** begin **

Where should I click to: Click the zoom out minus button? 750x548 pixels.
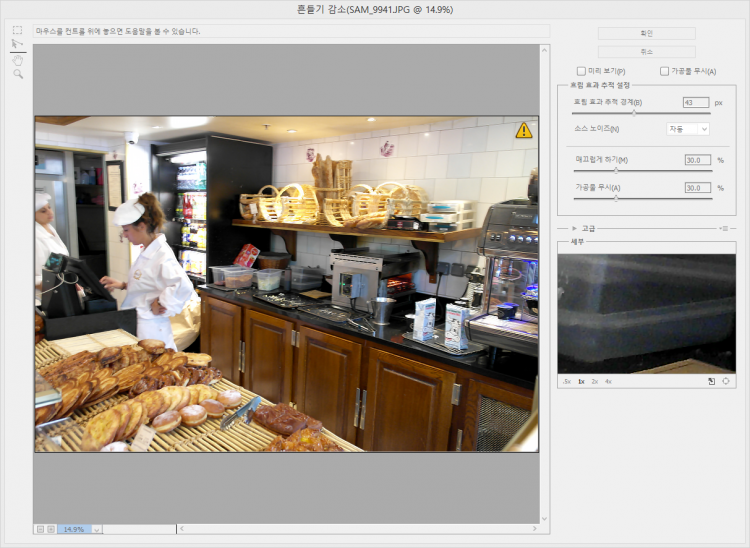click(40, 528)
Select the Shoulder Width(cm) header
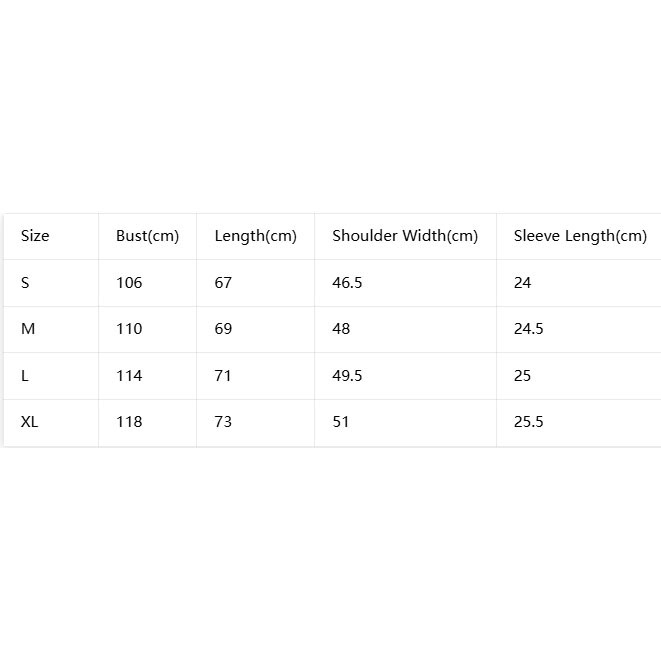This screenshot has width=661, height=661. (405, 236)
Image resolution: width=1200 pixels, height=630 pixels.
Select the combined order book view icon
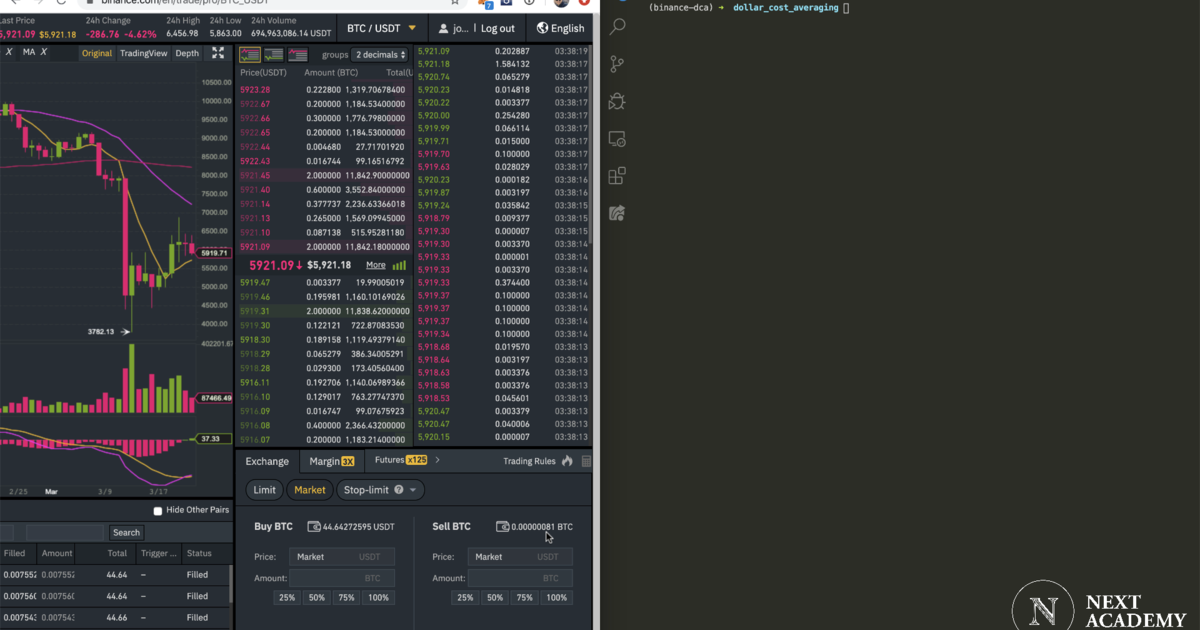tap(249, 54)
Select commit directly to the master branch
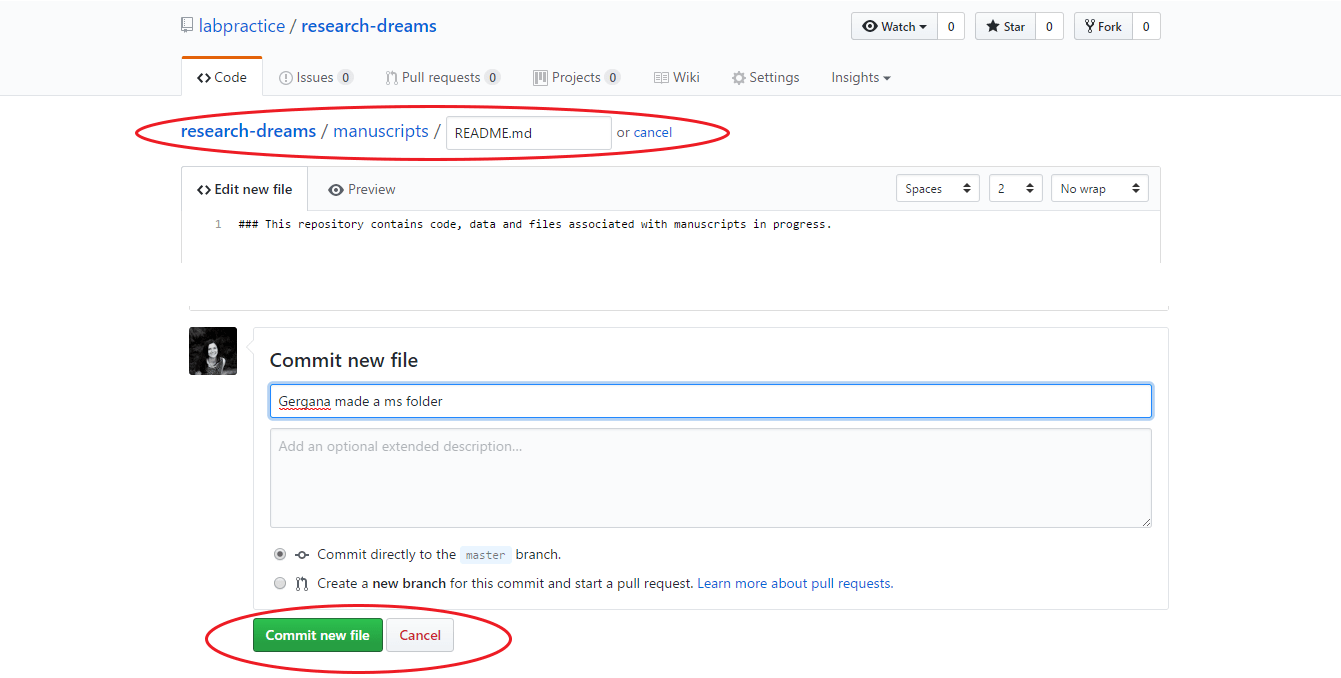 [x=280, y=554]
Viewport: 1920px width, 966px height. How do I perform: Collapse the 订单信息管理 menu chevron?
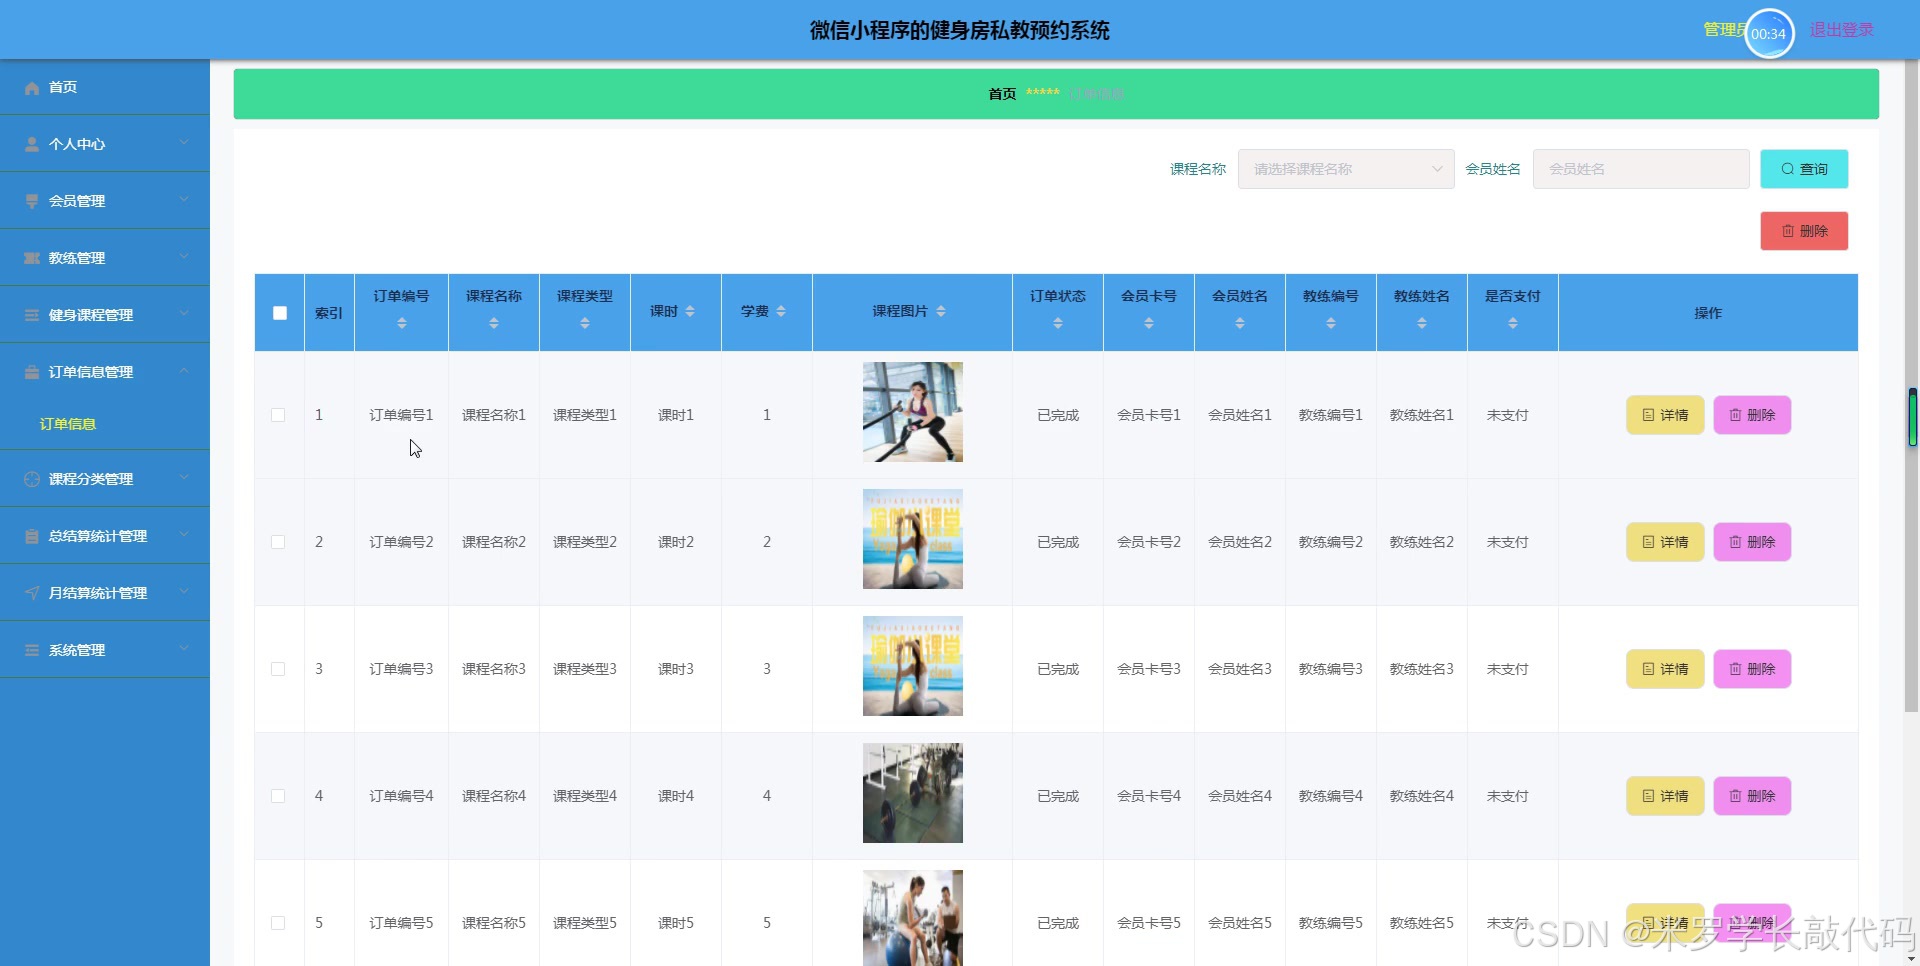pyautogui.click(x=184, y=371)
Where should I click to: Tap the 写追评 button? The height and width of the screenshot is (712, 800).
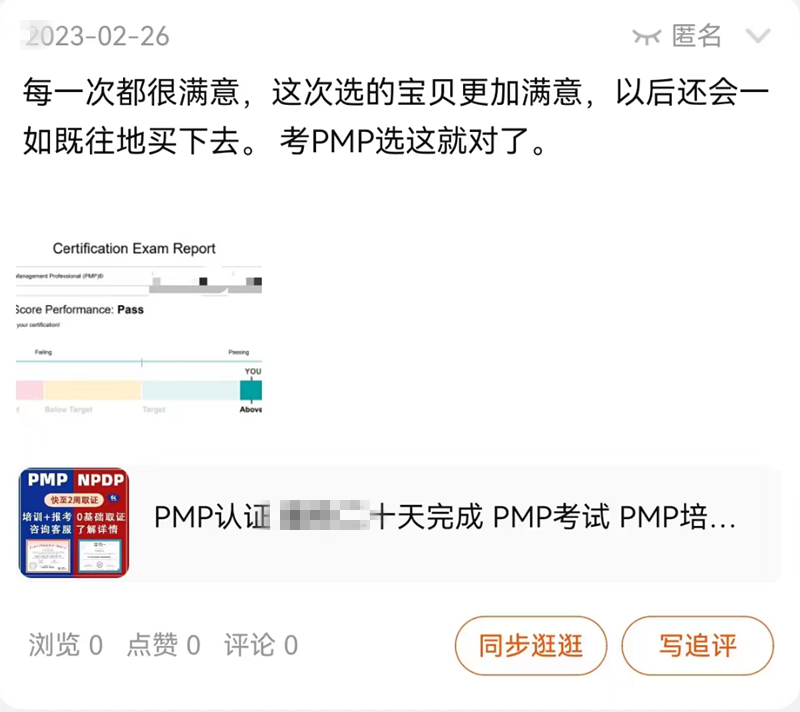coord(697,645)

** end **

__WORK REQUIRED__: Copy the rows above word for word, omitting the pictures.

__RESULT OF THE EXERCISE__:
Where should I click to: Click the zoom out minus button? 750x548 pixels.
click(40, 528)
Select the Shoulder Width(cm) header
This screenshot has width=661, height=661. (405, 236)
Image resolution: width=1200 pixels, height=630 pixels.
Select the combined order book view icon
tap(249, 54)
Select commit directly to the master branch
 [x=280, y=554]
Viewport: 1920px width, 966px height. How do I perform: Collapse the 订单信息管理 menu chevron?
pyautogui.click(x=184, y=371)
Where should I click to: Tap the 写追评 button? The height and width of the screenshot is (712, 800).
coord(697,645)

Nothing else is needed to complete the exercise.